Le Parti communiste chinois au pouvoir a lancé des enquêtes sur deux des plus hauts responsables militaires du pays, dont l'allié le plus proche du président Xi Jinping au sein des forces armées, dans ce que les analystes décrivent comme une purge sans précédent qui a effectivement anéanti le haut commandement militaire. Le ministère de la Défense a annoncé samedi que Zhang Youxia, vice-président principal de la Commission militaire centrale, et Liu Zhenli, chef d'état-major du département d'état-major interarmées de la commission, font l'objet d'enquêtes pour suspicion de violations graves de la discipline et de la loi.
Zhang Youxia, 75 ans, est depuis longtemps considéré comme le confident militaire le plus fiable de Xi.
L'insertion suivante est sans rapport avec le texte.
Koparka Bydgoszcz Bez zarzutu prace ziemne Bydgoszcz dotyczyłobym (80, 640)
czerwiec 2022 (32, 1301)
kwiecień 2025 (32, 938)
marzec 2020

Fils de hauts responsables qui ont combattu aux côtés du père de Xi pendant la guerre civile chinoise dans les années 1940, Zhang a rejoint l'armée en 1968 et a participé aux combats lors de la guerre frontalière avec le Vietnam en 1979. Il a été maintenu pour un troisième mandat sans précédent à la Commission militaire centrale, ce que les analystes attribuent au désir de Xi de garder un allié expérimenté et loyal comme conseiller militaire principal. Zhang n'est pas apparu publiquement depuis sa rencontre avec le ministre russe de la Défense à Moscou le 20 novembre 2025.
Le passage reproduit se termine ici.